### [Stated goal]
Reproduce, word for word, the stretch of entries from the line containing "You are a computer-use" through the line containing "[x=891, y=698]", including both of those lines. Leave the pictures out.

### [Material provided]
********
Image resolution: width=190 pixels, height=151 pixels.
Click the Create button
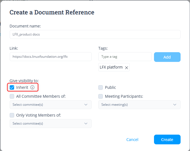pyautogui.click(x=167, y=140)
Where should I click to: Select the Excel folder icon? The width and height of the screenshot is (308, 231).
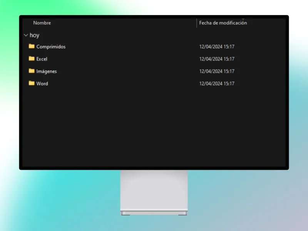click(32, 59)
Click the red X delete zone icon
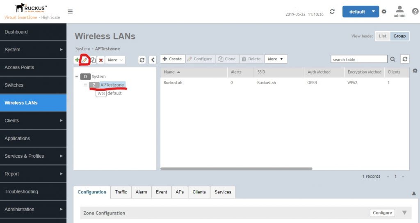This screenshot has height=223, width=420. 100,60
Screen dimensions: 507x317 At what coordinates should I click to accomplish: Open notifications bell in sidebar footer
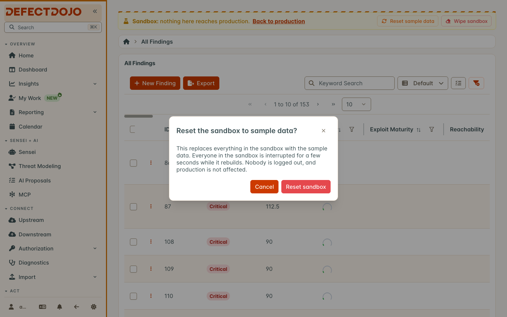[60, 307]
********
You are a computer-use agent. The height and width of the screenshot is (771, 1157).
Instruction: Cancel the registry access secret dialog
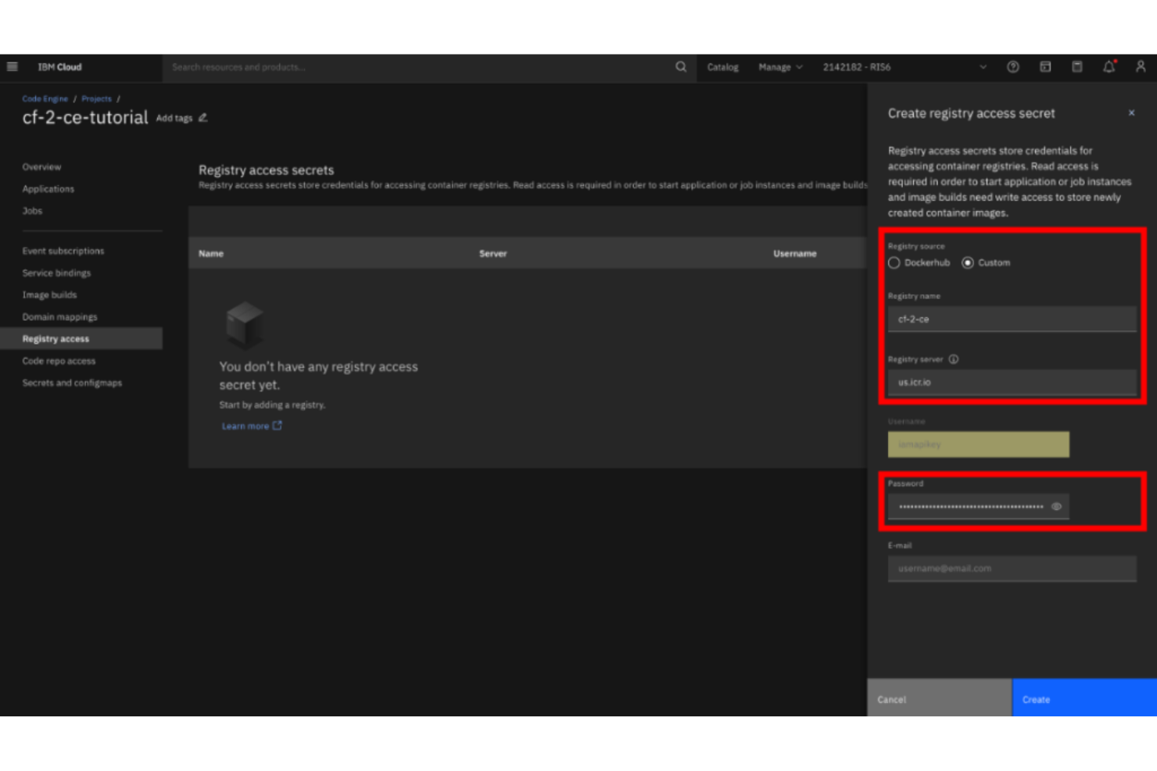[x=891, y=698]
********
### [Worked answer]
You are a computer-use agent. The height and width of the screenshot is (771, 1157).
Instruction: Cancel the registry access secret dialog
[x=891, y=698]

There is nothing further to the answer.